With her arrest in June, things would change.

She was given a choice by the authorities: She could either plead
guilty and go through mediation, or she could go to trial. She chose
mediation. She was placed in her parent's custody. Three days later,
she entered a rehab program in Moose Jaw, which lasted 14 days.

"We went to get her when she was released and brought her home," Terri
says. "She was like a different kid."

She was back to being the daughter Terri remembers; she was the girl
who likes to draw and who can fill a room with her laughter; the
younger sister who would sometimes do her older sister's English
homework and get her big sis a better grade. She always was the
creative one; always has had a way with words.
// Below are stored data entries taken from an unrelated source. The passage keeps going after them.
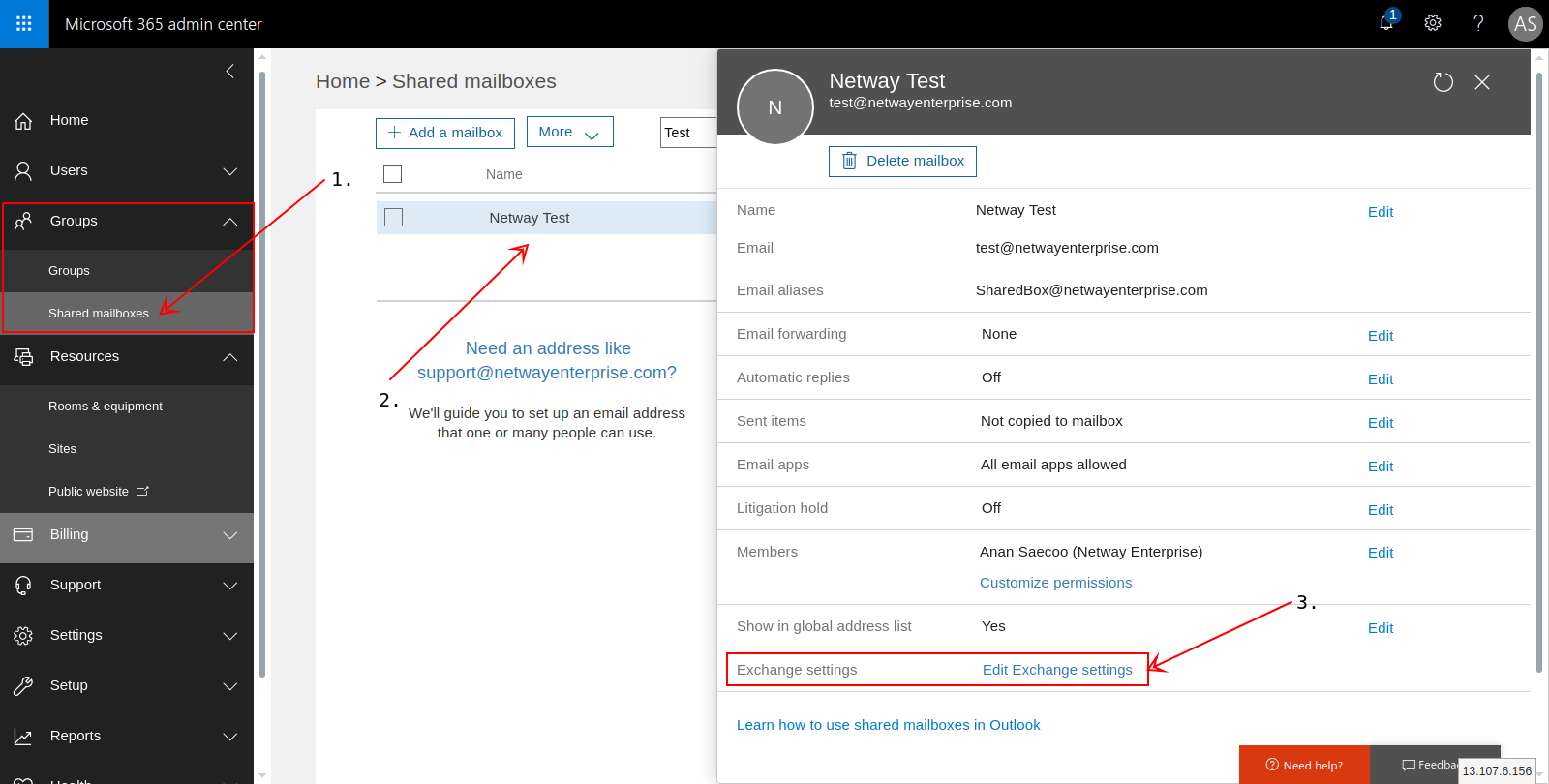Image resolution: width=1549 pixels, height=784 pixels.
Task: Click the help question mark icon
Action: [x=1478, y=23]
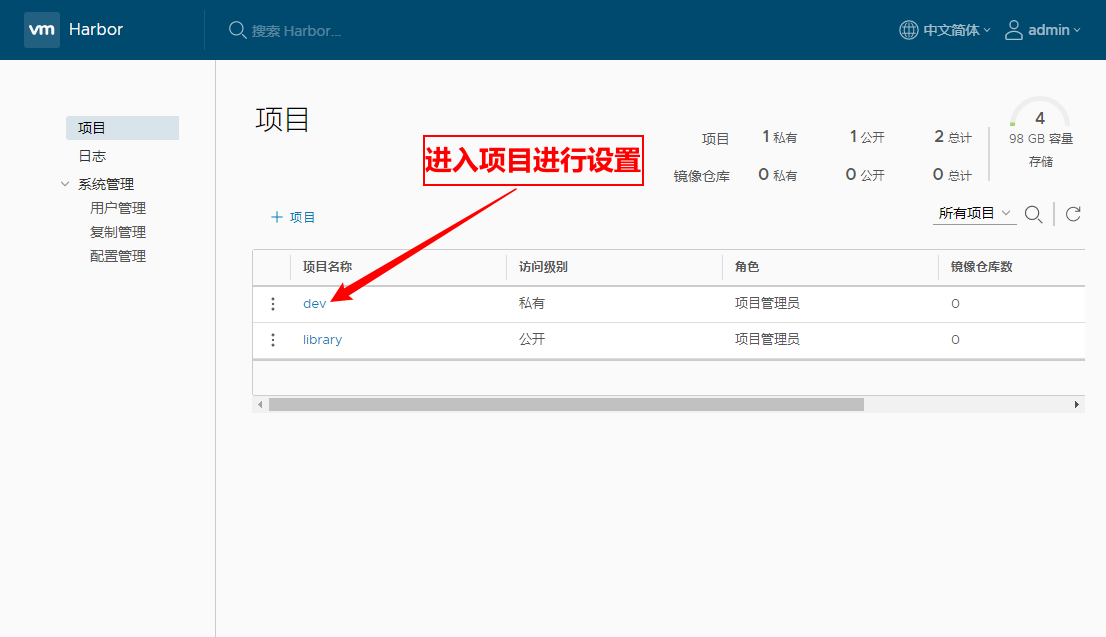Click the VMware Harbor logo icon

[42, 30]
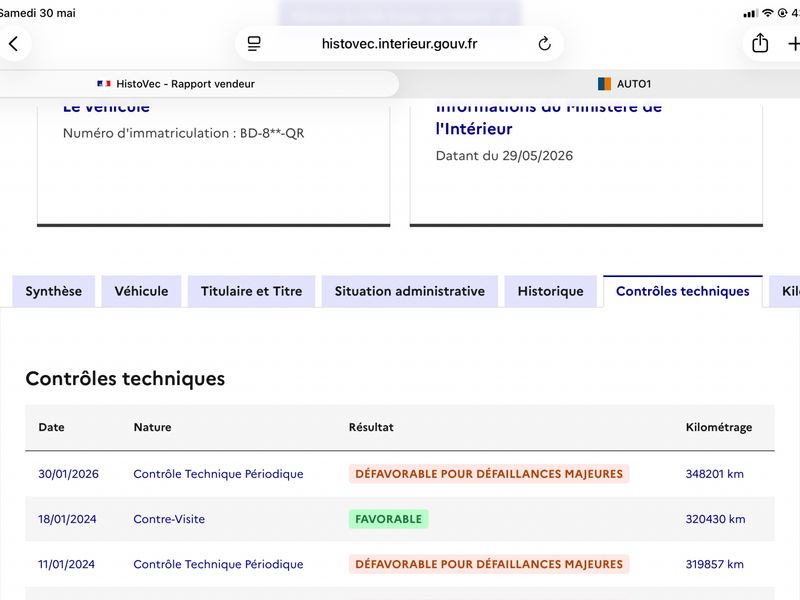Click the 30/01/2026 inspection date
This screenshot has height=600, width=800.
click(x=68, y=474)
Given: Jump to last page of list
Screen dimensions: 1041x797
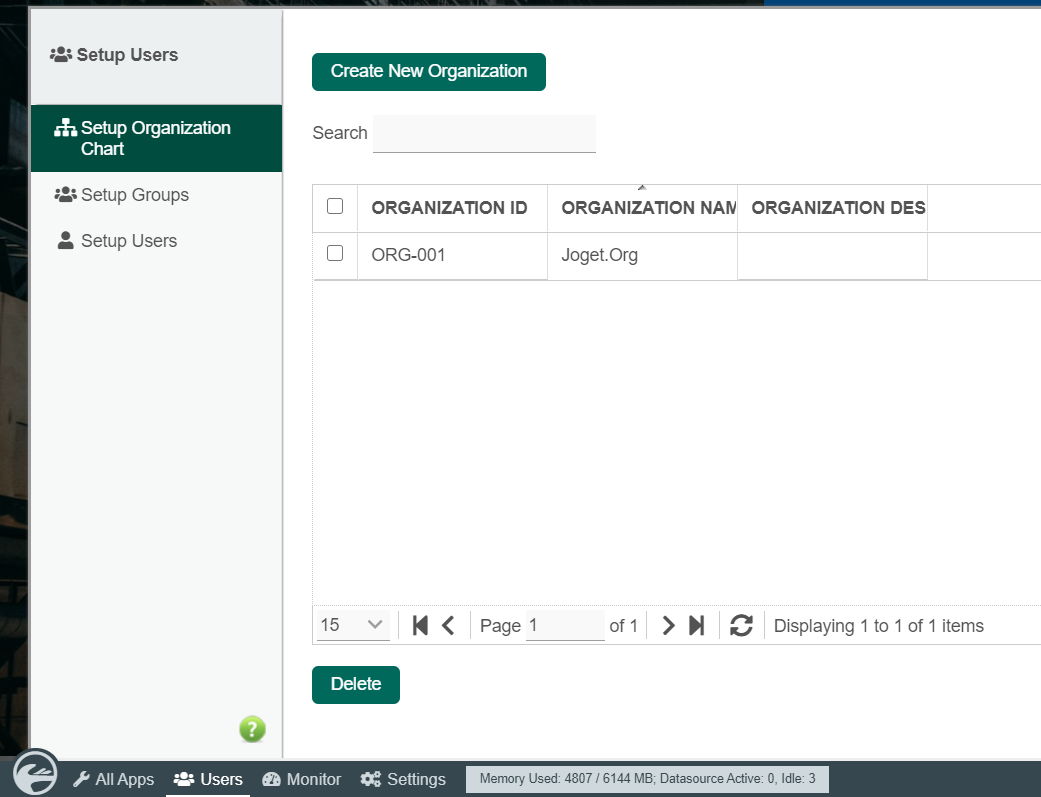Looking at the screenshot, I should coord(697,626).
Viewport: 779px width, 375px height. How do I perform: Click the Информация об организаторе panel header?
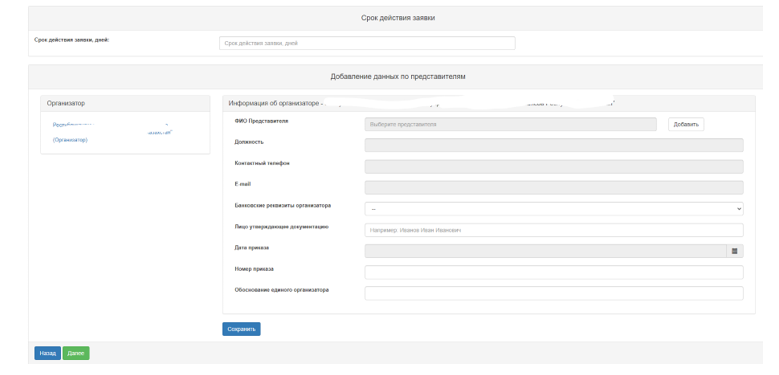(489, 103)
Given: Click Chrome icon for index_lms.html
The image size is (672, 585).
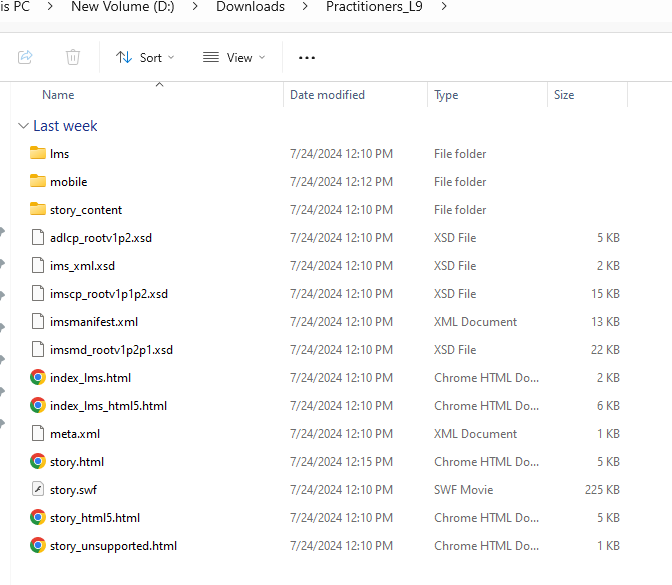Looking at the screenshot, I should (38, 378).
While she returned to high school this fall, it was tough slugging.
Her attention span is short and her memory impaired.

One night at home, she and her mother caught an HBO documentary about
crystal meth, called Crank: Made in America. It cited a statistic that said
only six per cent of meth users ever recover.

"She bawled when she heard that," Terri says. " 'Well, I said. You
have to be one in that six per cent.' "

A few weeks ago, she left home. She is back on meth
again.

"The first time this happened I was devastated," Terri says. "I went
into a tizzy for a year. I can't do that again.

"I don't know what stage she's at. I know she hasn't contacted her
addiction counsellor. She has no job, no money. What is she doing all
day? I don't know."

All they can do now is wait.

"The first thing I ask when I come home (from work) is 'Did anybody
phone?' " Terri says.

Every time the phone rings, Terri wonders "Is it her?"

"I want to hear her say 'Mom, I'm going to rehab. Will you drive me?'
That's what I want to hear. That would be great. It's doesn't
guarantee this is over, but . . .

"It takes 18 months to get off this, not the 14 days in rehab she had.
I want her some place where she can get better. That is not here (at
home). Not yet.

"Do I think she'll come around? Yes. Family means a lot to her. Losing
her family would be almost too much to bear.

"I know she'll get out of it."

She is 17 years old.

There is such sparkle in those blue-blue eyes.